[Tesettür, Kur'anın emri ve çok kuvvetli cevabı verilmiş ve eski yazılmış ve cezayı çektirmişken yine suç yapmaları ve İhtiyar Lem'asından gayet kıymetli ve herkese menfaatli ve Rehber'de yazılmış bir hakikatın yalnız başını yazıp bir suç mevzuu diye müsaderesine yürümek gösteriyor ki; medar-ı tenkid bir şey bulamıyorlar.]

Yirmidördüncü Lem'ada tesettür hakkında, tesettür Kur'anın emri olduğunu izahtan sonra: "Mesmuatıma göre: Merkez-i hükûmette, çarşı içinde, gündüzde, ahalinin gözleri önünde, gayet âdi bir kundura boyacısı, dünyaca rütbeten büyük bir adamın açık bacaklı karısına sarkıntılık etmesi, tesettür aleyhinde olanların hayâsız yüzlerine bir şamar vuruyor!" denilmektedir.

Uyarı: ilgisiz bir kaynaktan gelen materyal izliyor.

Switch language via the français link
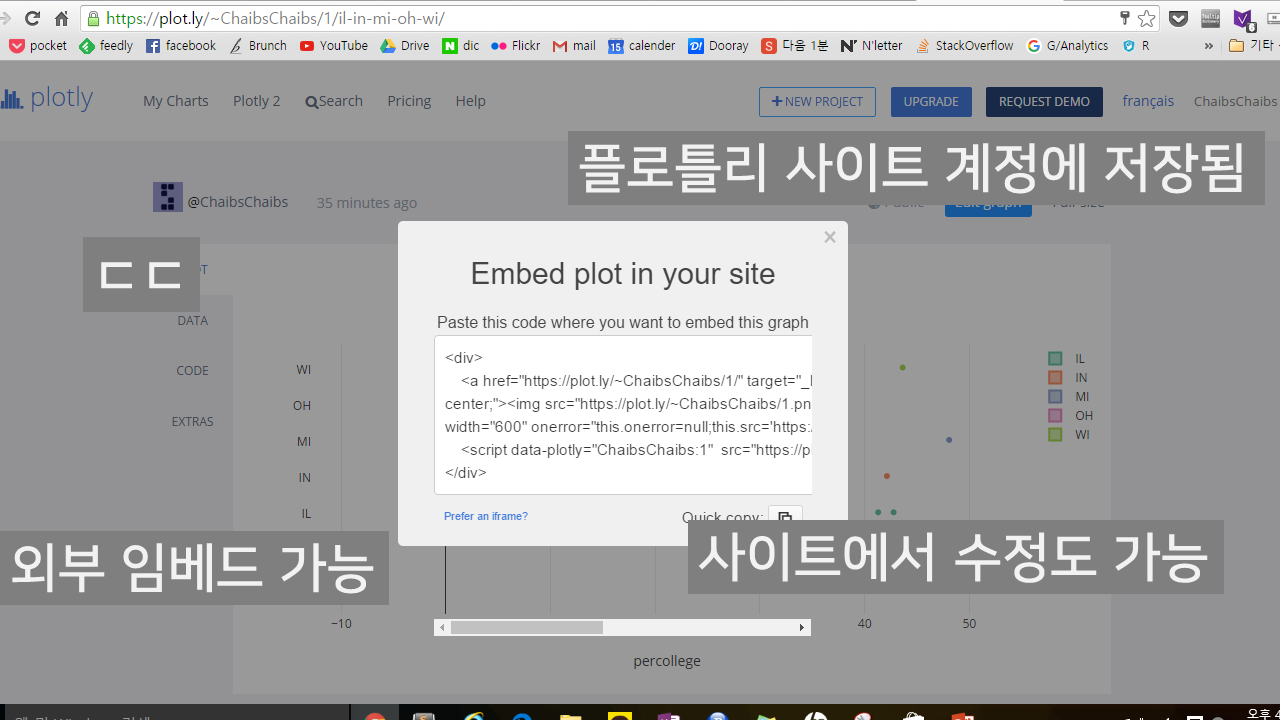tap(1148, 101)
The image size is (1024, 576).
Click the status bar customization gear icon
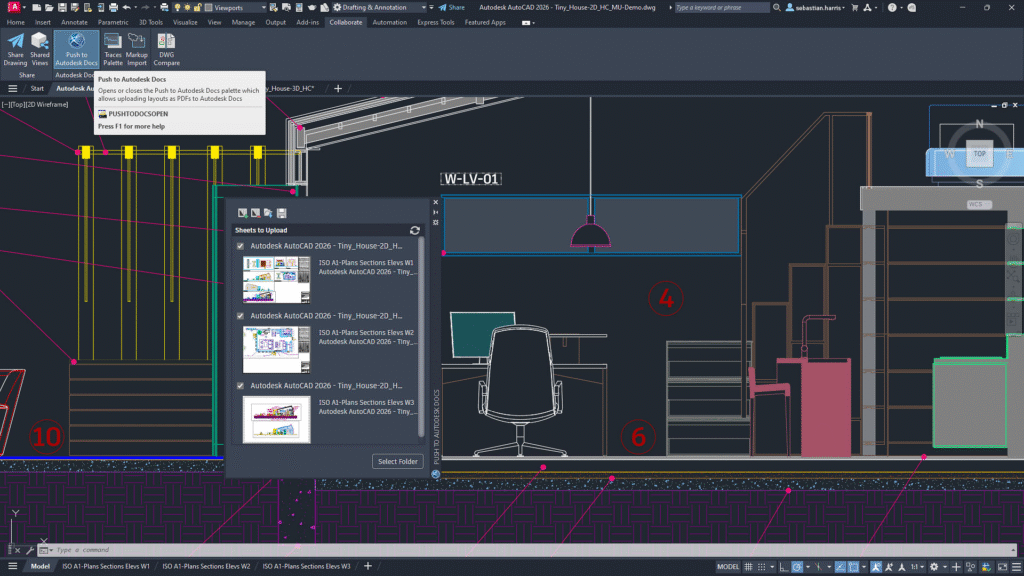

Yirmialtıncı Lem'a, ihtiyarlar hakkında: "Ankara'nın eskimiş kal'asının başına çıktım. O kal'a tahaccür etmiş hâdisat-ı tarihiye suretinde bana göründü. Benim ihtiyarlığım, kal'anın ihtiyarlığı, şanlı Osmanlı Devleti'nin ihtiyarlığı, hilafet saltanatının vefatı bana gayet hazîn geldi. Firkatli bir halet içinde geçmiş zamanın derelerine ve gelecek zamanın tepelerine baktım. Mazi, teselli yerine dehşet verdi; istikbal, benim ve emsalimin ve nesl-i âtinin büyük ve karanlık bir kabri suretinde göründü. Hazır günüme baktım. Ölümle bir hareket-i mezbuhanenin ızdırabını çeken cismimin cenazesini taşıyan bir tabut suretinde göründü." denilmektedir.

* * *


[Onlar bunu çok takdir etmeleri lâzım iken tenkid etmişler, suç mevzuu yapmışlar.]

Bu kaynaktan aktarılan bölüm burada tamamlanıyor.